Thursday, October 13, 2011

Predators and Chaos Math: Shark Hunting Patterns and Levy Flights

Regular readers of this blog may dimly recall a piece about investment strategies and the Levy flight, a type of mathematical jump that punctuates those natural and man-made phenomena associated with Chaotic processes. James Dacey's review of a study published in the prestigious Nature may be of interest:

Sharks hunt via Levy flights

They were menacing enough before, but how would you feel if you knew sharks were employing advanced mathematical concepts in their hunt for the kill? Well, this is the case, according to new research, which has tracked the movement of these marine predators along with a number of other species as they foraged for prey in the Pacific and Atlantic oceans. The results showed that these animals hunt for food by alternating between Brownian motion and Lévy flights, depending on the scarcity of prey.

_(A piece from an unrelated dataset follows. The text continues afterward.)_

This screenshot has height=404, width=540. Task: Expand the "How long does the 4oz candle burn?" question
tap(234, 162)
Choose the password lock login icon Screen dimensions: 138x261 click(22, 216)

Lévy flight is a special class of movement characterized by many small steps punctuated by longer relocations. As the patterns show little invariance over a range of different scales, the processes associated with these movements are closely linked with fractal geometry. For instance, it has been suggested that the colourful squiggles that characterize the work of Jackson Pollock, the celebrated abstract painter, were created as his brush took a number of Lévy flights.

("Good morning, class.")

For the past decade, several biologists have been claiming that certain animals may also be using Lévy flights to maximize their chances of encountering prey when there is not much choice on offer. The suggestion is that they revert to this from the more random, Brownian, motion that they follow when prey is available in abundance. This hypothesis, however, has never been tested on wild animals, and it is difficult to separate the movement of animals into its different phases, which also include resting and migration.

Over 12 million movements

In new research, David Sims at the Marine Biological Association Laboratory in Plymouth, UK, working with colleagues in Europe and the US, has carried out the first large-scale survey to track the movement of foraging marine predators. Sims' team attached electronic tags to animals from 14 different species including silky sharks (Carcharhinus falciformis) and yellowfin tuna (Thunnus albacares). 55 individuals were tracked over 12 million movements in the north-east Atlantic and the eastern and northern Pacific.

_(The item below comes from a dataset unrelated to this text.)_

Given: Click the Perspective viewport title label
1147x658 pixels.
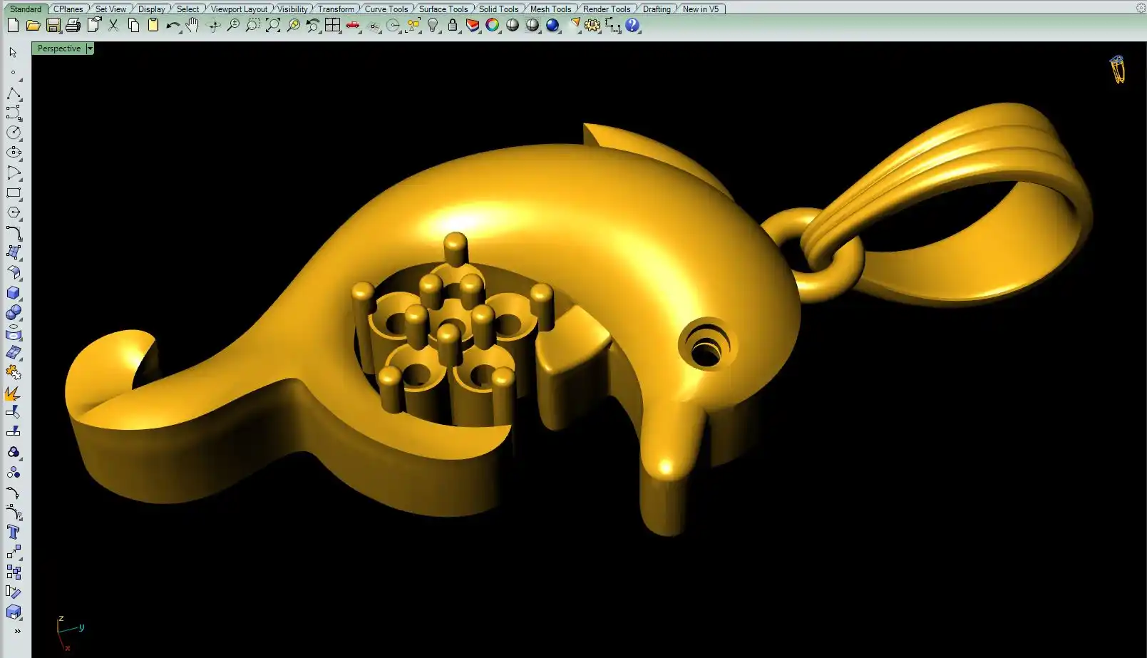Looking at the screenshot, I should 58,48.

By analysing the results as a time series, the researchers were able to break down the results into sections that showed more consistent behaviour than the whole. They found that found that the sharks, tuna, billfish and ocean sunfish showed movement patterns well approximated by a Lévy walk, but that they also showed Brownian-type motion. Closer analysis revealed that individuals were switching between Lévy and Brownian movements, consistent with the idea that predators adjust their movement depending on the abundance of prey.

"We used the most reliable and robust statistical analyses on the largest data set yet analysed in this way," Sims told

Managing stocks more effectively

"The results show that to a certain degree the movements of animals are predictable in relation to habitat types they encounter. In the case of fish, we think this will help parameterize a new wave of spatially structured population models that will help us to manage stocks more effectively in the face of overfishing and climate change, for example," says Sims.

But despite the scale of the research, not all researchers are convinced that the research provides a particularly complete picture of marine foraging. "In this study predators are considered as fully stupid, unable to process environmental information and to act accordingly," says Simon Benhamou, a marine ecologist at the Center for Functional and Evolutionary Ecology in France. Benhamou feels that future studies should take a more integrated approach including neuroscience, ethology and behavioural ecology.

Sims and his team intend to develop their research by tracking the foraging paths of other marine species, lower down the food chain, including octopuses and marine snails.

This research is published in Nature.